■ Work request:
Check every line below for the string "computer". Copy the ones that have it.

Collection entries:
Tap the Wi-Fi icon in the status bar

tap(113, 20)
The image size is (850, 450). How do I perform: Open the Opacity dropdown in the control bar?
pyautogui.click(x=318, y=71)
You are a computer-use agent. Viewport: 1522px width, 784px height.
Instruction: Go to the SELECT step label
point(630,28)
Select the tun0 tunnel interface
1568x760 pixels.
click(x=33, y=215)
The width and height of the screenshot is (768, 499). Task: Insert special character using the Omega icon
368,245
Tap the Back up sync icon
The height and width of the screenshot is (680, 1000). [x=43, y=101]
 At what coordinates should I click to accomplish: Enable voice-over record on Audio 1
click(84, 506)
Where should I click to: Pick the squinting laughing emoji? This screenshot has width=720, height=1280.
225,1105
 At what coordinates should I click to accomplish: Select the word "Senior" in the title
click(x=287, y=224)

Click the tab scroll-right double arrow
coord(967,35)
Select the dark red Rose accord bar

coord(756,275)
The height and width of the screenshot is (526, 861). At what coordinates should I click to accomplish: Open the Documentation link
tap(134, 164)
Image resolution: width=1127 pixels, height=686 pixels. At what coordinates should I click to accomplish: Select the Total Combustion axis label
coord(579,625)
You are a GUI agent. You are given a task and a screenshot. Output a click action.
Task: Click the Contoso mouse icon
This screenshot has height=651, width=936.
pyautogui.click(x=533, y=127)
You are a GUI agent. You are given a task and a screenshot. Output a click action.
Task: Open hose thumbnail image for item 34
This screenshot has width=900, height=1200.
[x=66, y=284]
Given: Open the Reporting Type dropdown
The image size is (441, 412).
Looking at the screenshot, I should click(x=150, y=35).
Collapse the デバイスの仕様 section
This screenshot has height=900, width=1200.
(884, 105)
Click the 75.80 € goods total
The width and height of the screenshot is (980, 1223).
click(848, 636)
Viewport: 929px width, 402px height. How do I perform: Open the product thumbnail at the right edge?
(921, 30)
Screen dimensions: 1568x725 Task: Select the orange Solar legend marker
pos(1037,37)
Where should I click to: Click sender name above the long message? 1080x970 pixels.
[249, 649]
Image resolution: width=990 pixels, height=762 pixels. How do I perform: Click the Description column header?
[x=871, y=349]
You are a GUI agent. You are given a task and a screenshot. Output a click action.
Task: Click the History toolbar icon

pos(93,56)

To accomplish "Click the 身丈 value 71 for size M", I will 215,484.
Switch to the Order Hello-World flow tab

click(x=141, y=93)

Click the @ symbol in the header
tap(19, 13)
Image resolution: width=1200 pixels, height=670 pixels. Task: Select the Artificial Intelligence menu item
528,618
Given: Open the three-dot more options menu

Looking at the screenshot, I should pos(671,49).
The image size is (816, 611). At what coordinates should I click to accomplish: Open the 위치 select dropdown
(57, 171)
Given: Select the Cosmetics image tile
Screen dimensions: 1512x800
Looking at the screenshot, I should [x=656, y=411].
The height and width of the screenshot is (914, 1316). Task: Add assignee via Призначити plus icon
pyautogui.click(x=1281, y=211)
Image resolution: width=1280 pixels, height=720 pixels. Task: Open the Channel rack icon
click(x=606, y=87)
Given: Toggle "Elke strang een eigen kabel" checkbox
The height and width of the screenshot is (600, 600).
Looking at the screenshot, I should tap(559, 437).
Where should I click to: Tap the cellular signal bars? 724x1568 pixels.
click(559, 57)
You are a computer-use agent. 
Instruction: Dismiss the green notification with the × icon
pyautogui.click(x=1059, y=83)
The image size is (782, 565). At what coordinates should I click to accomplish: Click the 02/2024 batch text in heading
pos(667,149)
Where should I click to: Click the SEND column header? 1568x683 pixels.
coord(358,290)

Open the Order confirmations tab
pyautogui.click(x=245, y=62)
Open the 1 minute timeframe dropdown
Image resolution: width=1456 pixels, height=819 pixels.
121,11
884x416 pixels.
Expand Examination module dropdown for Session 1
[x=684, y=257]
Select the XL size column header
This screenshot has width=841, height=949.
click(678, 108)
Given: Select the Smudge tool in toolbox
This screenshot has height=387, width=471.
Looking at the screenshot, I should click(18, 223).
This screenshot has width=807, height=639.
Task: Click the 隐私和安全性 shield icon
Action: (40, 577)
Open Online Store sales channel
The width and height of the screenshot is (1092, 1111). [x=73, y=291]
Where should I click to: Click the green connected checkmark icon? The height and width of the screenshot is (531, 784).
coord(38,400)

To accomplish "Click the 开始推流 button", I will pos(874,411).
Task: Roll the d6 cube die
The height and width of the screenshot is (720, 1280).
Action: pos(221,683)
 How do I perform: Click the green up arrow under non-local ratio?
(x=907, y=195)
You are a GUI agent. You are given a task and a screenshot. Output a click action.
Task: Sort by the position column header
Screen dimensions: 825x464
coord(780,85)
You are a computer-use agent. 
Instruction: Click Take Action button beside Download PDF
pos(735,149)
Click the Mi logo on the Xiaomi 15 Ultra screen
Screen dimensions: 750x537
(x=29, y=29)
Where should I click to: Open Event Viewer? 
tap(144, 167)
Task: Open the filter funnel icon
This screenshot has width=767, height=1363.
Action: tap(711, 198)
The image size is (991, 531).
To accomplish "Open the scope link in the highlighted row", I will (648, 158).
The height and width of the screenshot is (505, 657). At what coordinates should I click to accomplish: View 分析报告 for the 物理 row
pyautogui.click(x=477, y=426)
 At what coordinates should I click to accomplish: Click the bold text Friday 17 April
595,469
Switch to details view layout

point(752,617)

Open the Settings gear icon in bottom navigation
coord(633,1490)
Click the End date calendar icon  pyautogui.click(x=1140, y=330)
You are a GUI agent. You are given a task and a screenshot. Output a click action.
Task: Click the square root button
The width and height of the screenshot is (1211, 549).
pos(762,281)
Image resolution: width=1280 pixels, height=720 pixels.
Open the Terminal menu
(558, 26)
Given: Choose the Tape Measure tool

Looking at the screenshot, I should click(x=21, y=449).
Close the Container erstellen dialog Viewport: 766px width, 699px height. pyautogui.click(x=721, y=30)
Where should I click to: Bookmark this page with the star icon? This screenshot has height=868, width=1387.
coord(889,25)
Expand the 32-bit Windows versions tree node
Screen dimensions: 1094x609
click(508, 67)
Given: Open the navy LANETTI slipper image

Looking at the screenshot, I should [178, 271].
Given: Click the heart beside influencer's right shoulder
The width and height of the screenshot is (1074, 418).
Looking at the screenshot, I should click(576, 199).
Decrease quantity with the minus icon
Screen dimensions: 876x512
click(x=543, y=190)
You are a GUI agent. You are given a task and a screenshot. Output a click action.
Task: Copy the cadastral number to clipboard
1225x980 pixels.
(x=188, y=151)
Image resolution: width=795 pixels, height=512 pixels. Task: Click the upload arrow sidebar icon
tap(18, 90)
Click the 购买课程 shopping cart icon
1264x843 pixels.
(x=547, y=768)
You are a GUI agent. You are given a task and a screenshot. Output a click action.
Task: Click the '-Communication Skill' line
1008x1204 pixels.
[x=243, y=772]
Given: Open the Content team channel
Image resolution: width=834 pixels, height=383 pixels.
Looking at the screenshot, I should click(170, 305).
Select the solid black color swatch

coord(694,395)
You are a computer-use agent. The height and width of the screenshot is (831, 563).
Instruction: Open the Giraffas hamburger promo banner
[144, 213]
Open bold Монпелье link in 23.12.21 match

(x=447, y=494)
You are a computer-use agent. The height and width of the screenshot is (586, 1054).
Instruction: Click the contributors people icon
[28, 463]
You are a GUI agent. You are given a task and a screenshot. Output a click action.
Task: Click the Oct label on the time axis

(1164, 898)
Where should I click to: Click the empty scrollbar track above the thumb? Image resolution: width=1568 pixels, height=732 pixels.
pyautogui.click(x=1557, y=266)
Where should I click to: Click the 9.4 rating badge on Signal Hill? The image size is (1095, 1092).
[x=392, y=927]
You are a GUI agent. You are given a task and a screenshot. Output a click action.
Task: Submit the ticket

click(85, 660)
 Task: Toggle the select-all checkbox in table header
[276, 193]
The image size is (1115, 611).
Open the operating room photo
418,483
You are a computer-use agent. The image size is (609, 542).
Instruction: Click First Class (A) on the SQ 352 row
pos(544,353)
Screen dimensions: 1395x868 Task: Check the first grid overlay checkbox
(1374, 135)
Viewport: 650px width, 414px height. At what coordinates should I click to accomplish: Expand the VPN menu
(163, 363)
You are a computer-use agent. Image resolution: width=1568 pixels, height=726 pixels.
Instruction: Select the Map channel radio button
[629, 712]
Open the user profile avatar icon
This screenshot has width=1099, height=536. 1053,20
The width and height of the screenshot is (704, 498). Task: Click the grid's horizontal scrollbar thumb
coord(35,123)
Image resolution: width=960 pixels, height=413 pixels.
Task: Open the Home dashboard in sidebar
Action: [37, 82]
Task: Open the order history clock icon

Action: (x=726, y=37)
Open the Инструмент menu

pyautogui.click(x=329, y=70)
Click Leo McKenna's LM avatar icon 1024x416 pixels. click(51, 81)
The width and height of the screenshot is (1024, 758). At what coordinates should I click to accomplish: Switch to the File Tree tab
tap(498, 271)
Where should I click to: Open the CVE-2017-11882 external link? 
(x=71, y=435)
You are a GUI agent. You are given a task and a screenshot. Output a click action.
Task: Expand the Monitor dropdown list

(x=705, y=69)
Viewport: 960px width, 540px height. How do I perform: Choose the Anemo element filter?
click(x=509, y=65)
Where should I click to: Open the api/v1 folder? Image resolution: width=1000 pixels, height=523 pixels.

■ Result for this task:
You are a computer-use agent. Viewport: 1522px width, 784px height.
You are a computer-use agent. 
You are a computer-use agent. 
You are a computer-use agent. The height and width of the screenshot is (831, 563).
You are a computer-use agent. The height and width of the screenshot is (586, 1054).
You are a computer-use agent. The image size is (609, 542).
You are a computer-use agent. Image resolution: width=1568 pixels, height=726 pixels.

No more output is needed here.